[Entries for locating text and elements]

####################

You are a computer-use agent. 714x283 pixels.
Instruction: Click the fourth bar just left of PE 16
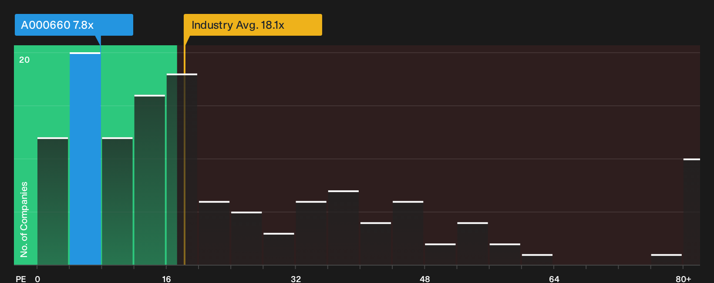point(150,180)
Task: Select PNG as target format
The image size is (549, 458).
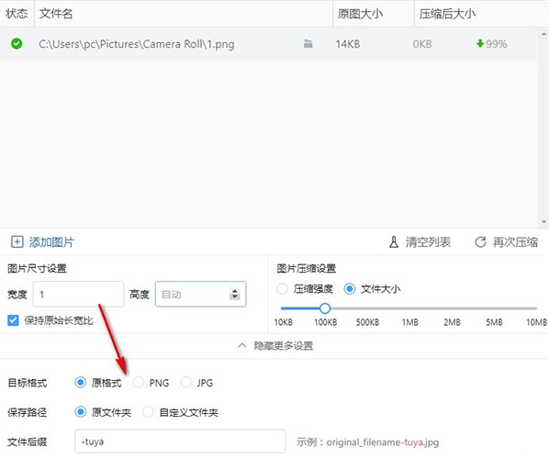Action: (x=138, y=383)
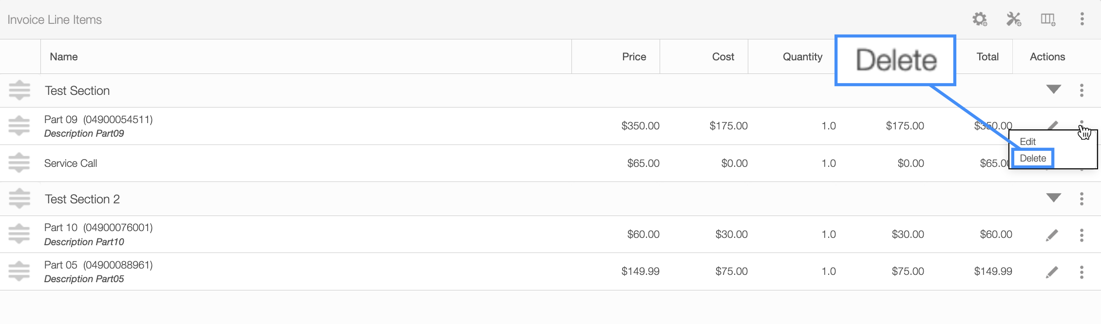Click the pencil edit icon for Part 10

point(1052,235)
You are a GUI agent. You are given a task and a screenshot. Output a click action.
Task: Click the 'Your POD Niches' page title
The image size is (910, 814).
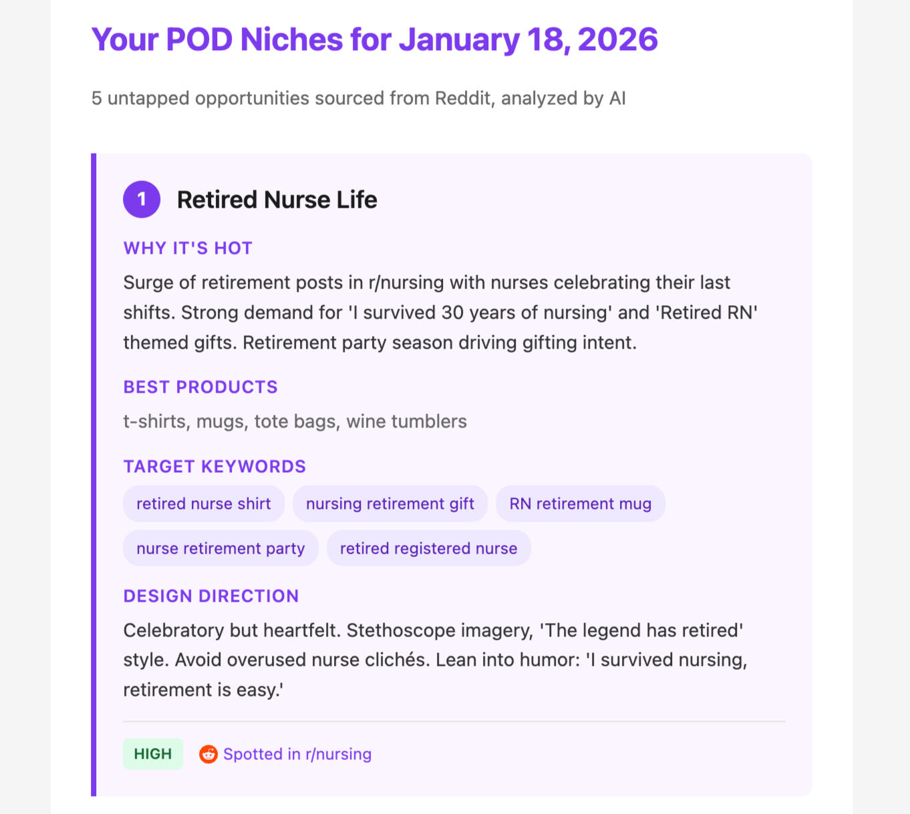pyautogui.click(x=374, y=39)
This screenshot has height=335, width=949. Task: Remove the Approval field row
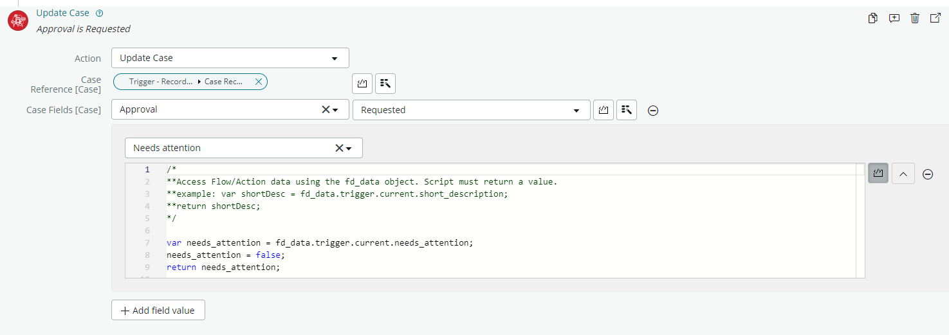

####################

### Given request
Output all of the rows above word for word, leaving out the pictures.

### Output below
You are a computer-use agent. 714x283 pixels.
Instruction: Click the fourth bar just left of PE 16
point(150,180)
Task: Select PNG as target format
The image size is (549, 458).
Action: (x=138, y=383)
Click the pencil edit icon for Part 10

point(1052,235)
You are a GUI agent. You are given a task and a screenshot. Output a click action.
Task: Click the 'Your POD Niches' page title
The image size is (910, 814).
pyautogui.click(x=374, y=39)
This screenshot has height=335, width=949. Task: Remove the Approval field row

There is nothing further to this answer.